*DOCUMENT EXCERPT*:
Daily Archives: 2010-11-08 20:58:15 GMT+0000

On eating babies and the pagan’s faith in history, too

Dr Jim’s Thinking Shop is too quiet lately, but when it speaks it makes up for ages of silence with a good belly laugh with a dash of cerebral acuity.

His photo of the atheist BBQ [Link //drjimsthinkingshop.com/2010/10/11/a-snap-from-this-summers-atheist-bbq/ and blog is no longer active… Neil, 23rd Sept, 2015] is a must-see, and his previous article Cooking the Book . . . how not to do religious studies [Link //drjimsthinkingshop.com/2010/07/03/cooking-the-book-on-the-bible-and-how-not-to-do-religious-studies/ and blog is no longer active… Neil, 23rd Sept, 2015] is a perfect companion to my earlier posts on the historicism of much Historical Jesus scholarship:

I’ve  run completely out of patience with the almost impossible to avoid rubbish that Livingston repeats here (he certainly did not invent this idea!). “Yawheh was revealed to Israel through her historical experience” What frikkin’ theistic religion (other than deism) DOESN’T think that their deities show their power in historical events? And didn’t the Israelites think that big storms, famines, locust swarms, etc. were the will of their God? Didn’t Babylonians interpret their military history as being influenced by their deities?

*RECORDS FOR THIS EXERCISE*:
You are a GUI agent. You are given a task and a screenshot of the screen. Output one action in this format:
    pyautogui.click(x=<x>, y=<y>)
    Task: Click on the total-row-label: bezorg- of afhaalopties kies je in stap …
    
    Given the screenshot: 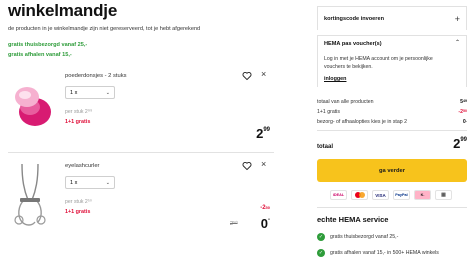 What is the action you would take?
    pyautogui.click(x=362, y=122)
    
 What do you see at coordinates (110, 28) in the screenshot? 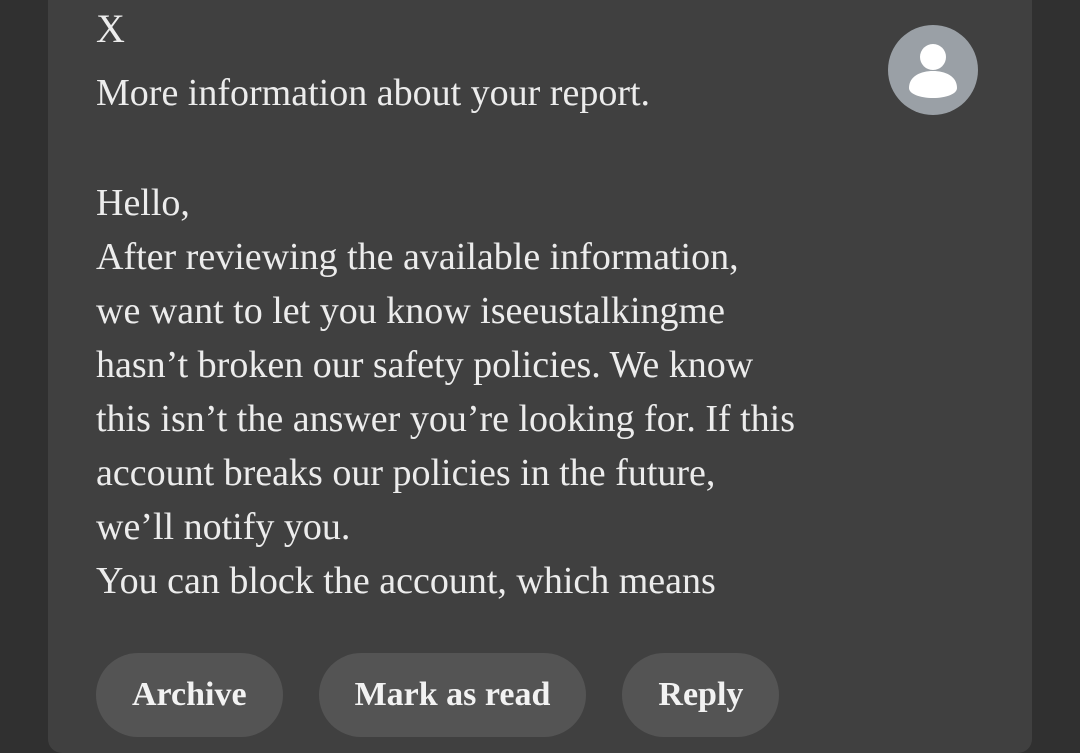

*TASK ITEM A*: Reproduce the passage of the post on the pagan's faith in history from "I’ve  run completely" to "by their deities?".
*TASK ITEM B*: Set down the entries word for word, from the start of the entries through the line containing "Task: Click on".
The entries have no connection to the post.

*RESPONSE A*:
I’ve  run completely out of patience with the almost impossible to avoid rubbish that Livingston repeats here (he certainly did not invent this idea!). “Yawheh was revealed to Israel through her historical experience” What frikkin’ theistic religion (other than deism) DOESN’T think that their deities show their power in historical events? And didn’t the Israelites think that big storms, famines, locust swarms, etc. were the will of their God? Didn’t Babylonians interpret their military history as being influenced by their deities?

*RESPONSE B*:
You are a GUI agent. You are given a task and a screenshot of the screen. Output one action in this format:
    pyautogui.click(x=<x>, y=<y>)
    Task: Click on the total-row-label: bezorg- of afhaalopties kies je in stap …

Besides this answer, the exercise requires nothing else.